Existe uma percepção que é individual e outra que pode ser compartilhada pelos contatos diretos —família, amigos e colegas de trabalho. Ainda, com maior alcance, temos a percepção influenciada por políticas públicas de saúde e propagada, frequentemente, por personalidades ou pessoas com grande poder midiático e multiplicador. Aí também estão incluídas as autoridades que apresentam as decisões em políticas de saúde coletiva.

A pandemia de Covid-19, por exemplo, deflagrou intensos debates sobre o melhor tratamento para a doença e sobre a adesão aos programas de vacinação. Ambas as questões foram contaminadas por grande interferência política.

Não foi um fenômeno só brasileiro. Detectado em diferentes países, estas interferências refletiram as conjunturas políticas de cada região.

Memorial na av. Paulista, em São Paulo, em homenagem às vítimas da Covid - Rivaldo Gomes/Folhapress

Mas até onde uma fala ou um posicionamento podem suscitar dúvidas a ponto de interferir no impacto de uma doença ou na adesão às vacinas em nível nacional?

Dados obtidos nos EUA demonstraram esse alcance. Não só capturaram maior mortalidade em locais de predomínio de eleitores do Partido Republicano, como também verificaram menor adesão às vacinas de Covid-19 em locais com predomínio de eleitores do então presidente Donald Trump.

No Brasil não foi diferente. Liderado por Diego Xavier, um trabalho realizado por pesquisadores da Fiocruz, UnB e UFRJ demonstrou que a mortalidade pela Covid-19, especialmente na segunda onda em 2021, foi maior em cidades com maior votação no presidente Bolsonaro, mesmo após levar em conta as desigualdades estruturais. O trabalho, publicado na revista The Lancet Regional Health - Americas, ressalta a evidência dos fatores que influenciaram a distribuição da mortalidade no país.

Um novo estudo realizado por pesquisadores da USP e do Hospital Albert Einstein, liderado pela professora Vivian Avelino-Silva, avalia o impacto na aceitação de vacinas. Regiões com maior porcentagem de votos no presidente Bolsonaro tiveram menor índice de cobertura vacinal, mesmo após ajustes para variáveis sociodemográficas. O trabalho, ainda não publicado, mostra que a relação está presente considerando-se tanto a eleição de 2018 quanto o primeiro turno de 2022.

Outro achado interessante é que esta relação se mostra tanto mais intensa quanto menor é o índice de desenvolvimento humano (IDH) do município.

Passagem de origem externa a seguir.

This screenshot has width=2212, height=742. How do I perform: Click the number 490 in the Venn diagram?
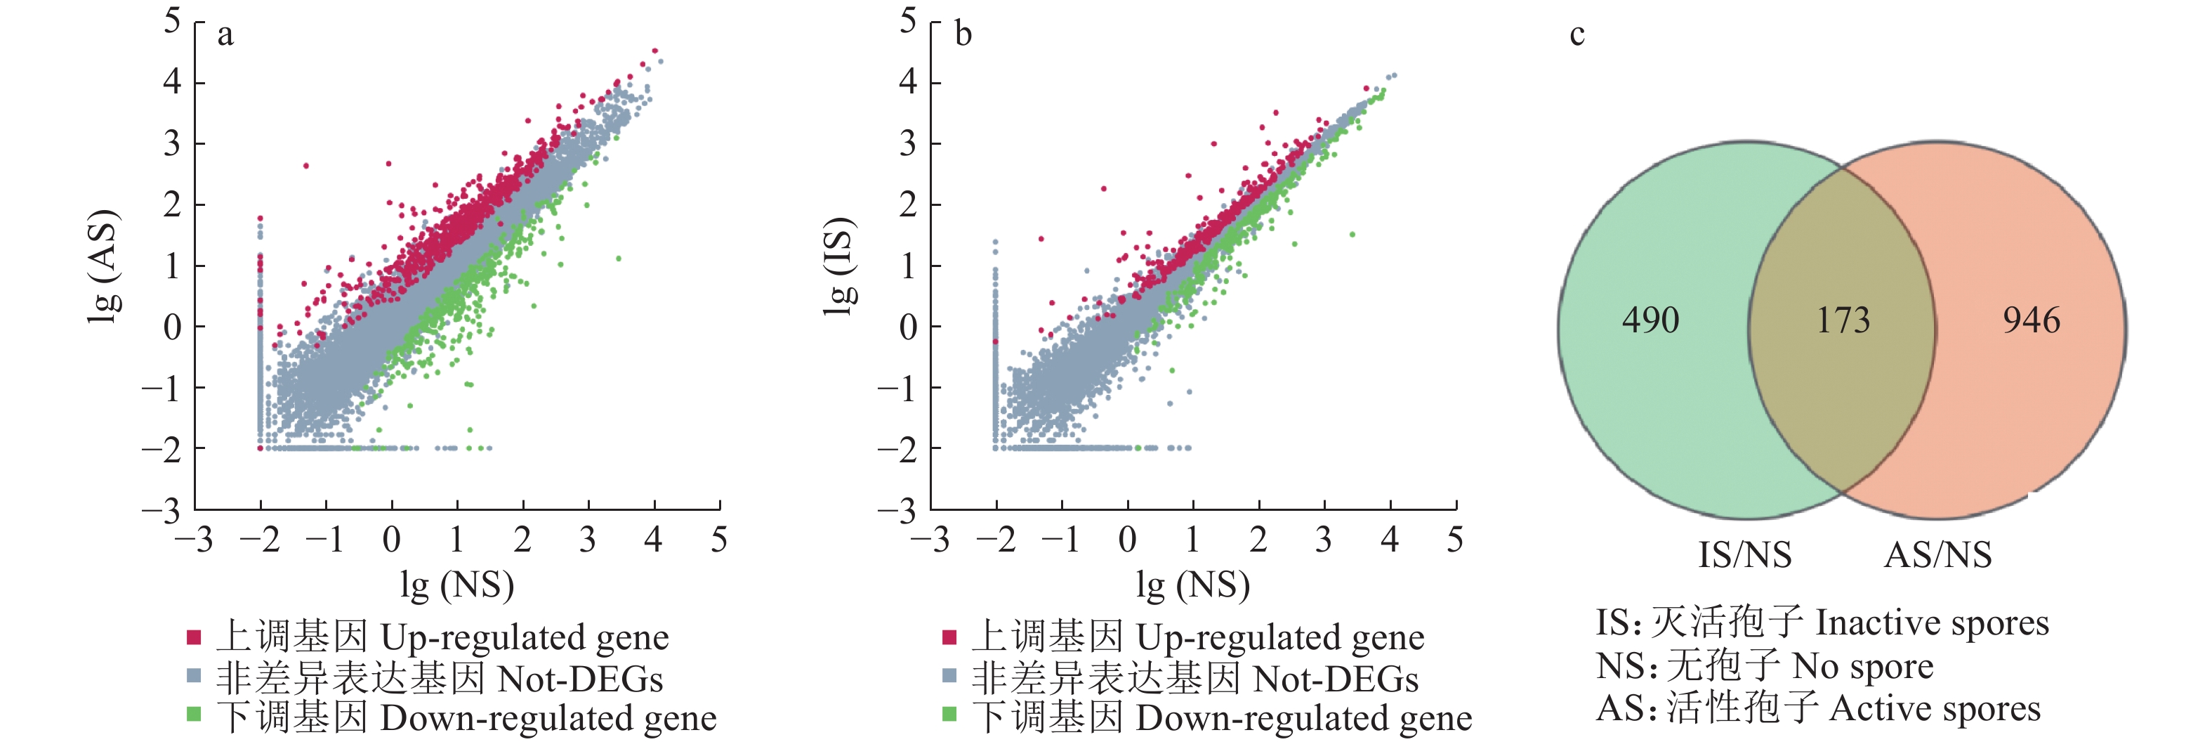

Fica bastante evidente a responsabilidade que as atitudes dos gestores têm na adesão da população às medidas preventivas, especialmente entre os mais desfavorecidos.

Não são impressões subjetivas. A mensagem oriunda do governo tem impacto direto na saúde das pessoas.

A maior mortalidade da Covid-19 e a menor taxa de vacinação poderiam ser minimizadas se o governo central tivesse tido uma postura que defendesse tratamentos eficazes e promovesse com mais ênfase a adesão às vacinas contra a doença.

Como acontece com as escolhas do corpo técnico para tantas outras áreas estratégicas da administração pública, assim deveriam ser também as escolhas para a gestão da saúde.

Parece bastante lógico que políticas de saúde não devem ser delegadas a pessoas que não sejam especialistas no assunto.

A complexidade dos problemas é enorme, bem como a implementação de medidas coletivas de soluções. Não cabe a quem não está tecnicamente preparado tomar ou interferir em decisões que causam impactos profundos em muitas gerações de todo um país.